INSTRUCCIÓN DADA 1
Según el texto sobre la Italia española, ¿qué órgano administraba de forma centralizada todos esos territorios?
INSTRUCCIÓN DADA 2
Cita, por favor, el pasaje del texto sobre la Italia española que va desde «Italia española es» hasta «española en Italia.», ambos incluidos.

TEXTO DEL DOCUMENTO
####

Italia española es una denominación de uso historiográfico para designar al conjunto de territorios italianos dependientes de la Monarquía Hispánica del Antiguo Régimen (siglos XVI, XVII y XVIII). Estos fueron, en uno u otro momento, el Ducado de Milán, los Presidios de Toscana, el Marquesado de Finale y los reinos de Nápoles, Sicilia y Cerdeña. La presencia u ocupación militar de hecho de algunas otras zonas (como los Estados Pontificios durante el saco de Roma de 1527; o la de la Valtelina entre 1620 y 1639) no se suelen considerar como suficientes para la inclusión de tales territorios en tal conjunto.
También se usan expresiones para designar el periodo como presencia o dominación española en Italia.
Los territorios de la Italia española institucionalmente eran independientes entre sí, y cada uno de ellos era gobernado por un virrey o figura semejante que ejercía su poder por delegación del rey en cuanto duque de Milán o rey de Nápoles en cada caso; y manteniendo su propia legislación, fiscalidad y demás particularidades. Pero sí que eran todos ellos administrados centralizadamente mediante el Consejo de Italia, residente en la Corte allí donde estuviera ésta (fija a partir de la capitalidad de Madrid). También hay que tener en cuenta las limitaciones que términos como centralización o el mismo ejercicio del poder político tienen en el contexto de una monarquía autoritaria que no se conformó como monarquía absoluta hasta el siglo XVIII, justamente tras la separación política de los reinos italianos de la monarquía española.
Se considera que Italia constituía en el «sistema imperial español» un subsistema con entidad propia, como lo fueran Portugal y sus colonias, la Corona de Aragón o la «Monarquía Indiana».

####

DATOS PROPORCIONADOS
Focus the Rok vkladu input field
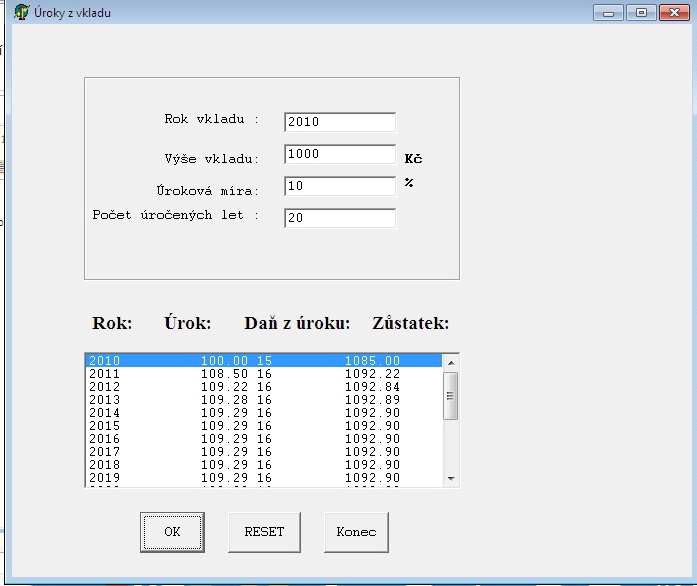[x=340, y=122]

####

RESPUESTA CORRECTA 1
El Consejo de Italia, que residía en la Corte allí donde estuviera esta.

RESPUESTA CORRECTA 2
Italia española es una denominación de uso historiográfico para designar al conjunto de territorios italianos dependientes de la Monarquía Hispánica del Antiguo Régimen (siglos XVI, XVII y XVIII). Estos fueron, en uno u otro momento, el Ducado de Milán, los Presidios de Toscana, el Marquesado de Finale y los reinos de Nápoles, Sicilia y Cerdeña. La presencia u ocupación militar de hecho de algunas otras zonas (como los Estados Pontificios durante el saco de Roma de 1527; o la de la Valtelina entre 1620 y 1639) no se suelen considerar como suficientes para la inclusión de tales territorios en tal conjunto.
También se usan expresiones para designar el periodo como presencia o dominación española en Italia.